NCAA Division I Championship, W 37–10 vs. Jacksonville State
- Conference: Missouri Valley Football Conference

Ranking
- STATS: No. 1
- FCS Coaches: No. 1
- Record: 13–2 (7–1 MVFC)
- Head coach: Chris Klieman (2nd season);
- Offensive coordinator: Tim Polasek (2nd season)
- Offensive scheme: West Coast
- Defensive coordinator: Matt Entz (2nd season)
- Base defense: 3–4
- Home stadium: Fargodome

= 2015 North Dakota State Bison football team =

American college football season

The 2015 North Dakota State Bison football team represented North Dakota State University in the 2015 NCAA Division I FCS football season. They were led by second-year head coach Chris Klieman. The team, which played its 23rd season in the Fargodome, entered the season as the four-time defending national champions. The Bison have been members of the Missouri Valley Football Conference (MVFC) since the 2008 season.

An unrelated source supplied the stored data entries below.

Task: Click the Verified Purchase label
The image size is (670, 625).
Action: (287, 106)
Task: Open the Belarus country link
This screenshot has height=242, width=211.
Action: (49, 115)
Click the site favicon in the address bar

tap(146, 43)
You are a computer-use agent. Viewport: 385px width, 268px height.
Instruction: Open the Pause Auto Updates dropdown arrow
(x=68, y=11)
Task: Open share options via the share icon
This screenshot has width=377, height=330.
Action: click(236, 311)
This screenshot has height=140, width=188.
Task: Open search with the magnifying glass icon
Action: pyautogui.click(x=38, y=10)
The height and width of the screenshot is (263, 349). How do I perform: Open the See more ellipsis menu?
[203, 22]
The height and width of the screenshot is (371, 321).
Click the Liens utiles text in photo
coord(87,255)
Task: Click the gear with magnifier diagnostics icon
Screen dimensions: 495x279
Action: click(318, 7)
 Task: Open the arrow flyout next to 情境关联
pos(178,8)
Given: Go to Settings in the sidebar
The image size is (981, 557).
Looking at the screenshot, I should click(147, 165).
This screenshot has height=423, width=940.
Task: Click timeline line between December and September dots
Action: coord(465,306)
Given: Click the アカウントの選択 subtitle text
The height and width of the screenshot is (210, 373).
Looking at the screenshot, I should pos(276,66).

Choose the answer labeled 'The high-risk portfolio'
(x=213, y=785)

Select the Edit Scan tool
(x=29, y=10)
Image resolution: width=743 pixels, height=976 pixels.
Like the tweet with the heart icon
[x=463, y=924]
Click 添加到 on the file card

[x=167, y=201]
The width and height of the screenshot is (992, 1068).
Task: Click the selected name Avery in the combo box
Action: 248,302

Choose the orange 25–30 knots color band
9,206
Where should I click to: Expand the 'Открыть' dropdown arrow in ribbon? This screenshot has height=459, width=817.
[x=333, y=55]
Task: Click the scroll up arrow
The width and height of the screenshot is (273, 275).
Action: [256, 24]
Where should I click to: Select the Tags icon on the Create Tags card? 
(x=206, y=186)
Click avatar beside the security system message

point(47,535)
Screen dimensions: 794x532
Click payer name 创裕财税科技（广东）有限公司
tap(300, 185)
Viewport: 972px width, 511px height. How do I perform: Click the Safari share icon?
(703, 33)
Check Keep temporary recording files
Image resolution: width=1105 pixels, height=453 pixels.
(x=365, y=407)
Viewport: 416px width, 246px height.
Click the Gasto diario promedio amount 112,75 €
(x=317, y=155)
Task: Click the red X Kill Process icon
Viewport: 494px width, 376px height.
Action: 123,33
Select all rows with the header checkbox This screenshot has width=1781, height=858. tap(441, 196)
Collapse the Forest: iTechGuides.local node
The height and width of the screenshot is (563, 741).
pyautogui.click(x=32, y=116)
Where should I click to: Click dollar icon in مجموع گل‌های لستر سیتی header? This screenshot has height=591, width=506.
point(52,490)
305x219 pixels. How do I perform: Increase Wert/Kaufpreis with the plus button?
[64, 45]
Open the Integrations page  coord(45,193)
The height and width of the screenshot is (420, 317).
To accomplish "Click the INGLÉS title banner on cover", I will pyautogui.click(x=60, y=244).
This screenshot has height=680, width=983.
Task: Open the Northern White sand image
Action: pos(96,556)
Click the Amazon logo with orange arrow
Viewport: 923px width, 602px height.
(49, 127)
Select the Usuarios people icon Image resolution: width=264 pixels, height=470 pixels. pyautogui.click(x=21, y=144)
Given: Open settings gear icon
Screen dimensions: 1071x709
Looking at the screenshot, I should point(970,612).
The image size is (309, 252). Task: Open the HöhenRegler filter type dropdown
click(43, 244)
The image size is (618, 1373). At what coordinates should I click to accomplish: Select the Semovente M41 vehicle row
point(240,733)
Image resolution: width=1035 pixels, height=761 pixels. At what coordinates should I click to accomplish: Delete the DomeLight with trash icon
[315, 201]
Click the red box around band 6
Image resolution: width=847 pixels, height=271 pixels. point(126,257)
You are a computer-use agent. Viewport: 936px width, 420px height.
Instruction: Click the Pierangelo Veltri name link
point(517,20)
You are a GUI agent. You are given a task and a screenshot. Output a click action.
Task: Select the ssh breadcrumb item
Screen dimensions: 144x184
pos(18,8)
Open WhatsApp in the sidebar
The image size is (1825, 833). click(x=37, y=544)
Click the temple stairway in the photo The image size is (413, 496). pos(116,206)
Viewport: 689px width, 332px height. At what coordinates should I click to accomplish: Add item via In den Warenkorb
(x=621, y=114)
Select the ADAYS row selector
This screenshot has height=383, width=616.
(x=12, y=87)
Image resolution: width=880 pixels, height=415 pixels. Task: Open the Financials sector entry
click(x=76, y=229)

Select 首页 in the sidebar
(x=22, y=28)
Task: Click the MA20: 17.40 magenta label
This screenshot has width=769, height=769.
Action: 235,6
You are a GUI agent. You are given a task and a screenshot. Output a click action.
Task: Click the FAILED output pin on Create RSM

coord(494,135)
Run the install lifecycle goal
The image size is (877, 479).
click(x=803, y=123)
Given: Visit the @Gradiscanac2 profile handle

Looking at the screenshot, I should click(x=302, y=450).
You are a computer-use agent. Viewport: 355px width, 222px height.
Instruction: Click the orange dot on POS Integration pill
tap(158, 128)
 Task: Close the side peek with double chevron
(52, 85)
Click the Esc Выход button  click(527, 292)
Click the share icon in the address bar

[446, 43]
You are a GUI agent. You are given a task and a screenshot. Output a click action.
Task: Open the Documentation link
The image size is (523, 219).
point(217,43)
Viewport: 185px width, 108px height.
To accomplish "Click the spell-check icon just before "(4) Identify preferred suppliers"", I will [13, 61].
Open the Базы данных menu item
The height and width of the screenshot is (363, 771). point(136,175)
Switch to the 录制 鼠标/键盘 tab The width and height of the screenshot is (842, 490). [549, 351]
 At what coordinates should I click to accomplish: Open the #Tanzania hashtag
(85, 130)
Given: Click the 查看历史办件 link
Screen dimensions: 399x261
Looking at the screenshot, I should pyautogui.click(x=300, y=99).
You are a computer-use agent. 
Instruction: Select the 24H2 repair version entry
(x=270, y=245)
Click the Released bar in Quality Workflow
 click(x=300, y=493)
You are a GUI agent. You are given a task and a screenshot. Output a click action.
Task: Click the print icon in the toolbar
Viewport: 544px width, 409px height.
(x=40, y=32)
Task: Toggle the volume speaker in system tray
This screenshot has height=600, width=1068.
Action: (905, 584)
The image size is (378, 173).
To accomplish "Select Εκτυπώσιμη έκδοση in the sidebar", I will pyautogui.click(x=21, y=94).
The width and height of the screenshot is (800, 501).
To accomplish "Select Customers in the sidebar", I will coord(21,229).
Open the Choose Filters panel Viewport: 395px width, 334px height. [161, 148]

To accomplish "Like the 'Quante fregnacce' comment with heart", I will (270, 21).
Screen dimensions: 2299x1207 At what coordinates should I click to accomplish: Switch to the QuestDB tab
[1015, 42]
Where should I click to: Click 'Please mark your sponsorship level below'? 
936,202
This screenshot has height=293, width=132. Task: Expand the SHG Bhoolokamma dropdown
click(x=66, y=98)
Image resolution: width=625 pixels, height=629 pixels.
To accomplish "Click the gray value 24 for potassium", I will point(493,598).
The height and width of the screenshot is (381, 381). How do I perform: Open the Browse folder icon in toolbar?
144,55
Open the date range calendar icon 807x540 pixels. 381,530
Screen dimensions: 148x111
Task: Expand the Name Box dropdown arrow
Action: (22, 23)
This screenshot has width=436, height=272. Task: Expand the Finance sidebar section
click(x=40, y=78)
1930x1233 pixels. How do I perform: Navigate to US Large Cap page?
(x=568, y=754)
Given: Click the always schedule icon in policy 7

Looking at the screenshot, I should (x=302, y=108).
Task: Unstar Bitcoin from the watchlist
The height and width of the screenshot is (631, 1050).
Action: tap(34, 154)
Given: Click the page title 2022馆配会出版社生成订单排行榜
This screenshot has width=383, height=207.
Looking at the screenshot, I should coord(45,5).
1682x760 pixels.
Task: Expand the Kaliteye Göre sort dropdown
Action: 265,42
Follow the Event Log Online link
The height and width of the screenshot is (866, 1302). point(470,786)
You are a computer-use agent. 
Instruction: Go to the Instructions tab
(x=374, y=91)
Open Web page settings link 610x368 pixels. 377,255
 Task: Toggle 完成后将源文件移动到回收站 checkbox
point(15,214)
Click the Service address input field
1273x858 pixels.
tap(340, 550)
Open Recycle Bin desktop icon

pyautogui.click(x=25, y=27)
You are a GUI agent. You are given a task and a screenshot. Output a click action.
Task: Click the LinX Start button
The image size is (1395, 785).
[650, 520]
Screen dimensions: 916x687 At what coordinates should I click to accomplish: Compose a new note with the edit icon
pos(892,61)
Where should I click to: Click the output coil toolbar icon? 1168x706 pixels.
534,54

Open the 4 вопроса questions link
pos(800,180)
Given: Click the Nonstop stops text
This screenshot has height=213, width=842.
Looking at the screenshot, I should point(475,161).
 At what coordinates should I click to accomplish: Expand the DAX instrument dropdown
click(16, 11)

The Bison went 13–2 on the season, won their fifth straight MVFC title, and their fifth consecutive NCAA Division I Football Championship, becoming the first-ever NCAA football team to win five straight championships at any level. Yale won six straight college football national championships from 1879 to 1884, before the NCAA was formed.

==Schedule==

- Source: (R) indicates record attendance.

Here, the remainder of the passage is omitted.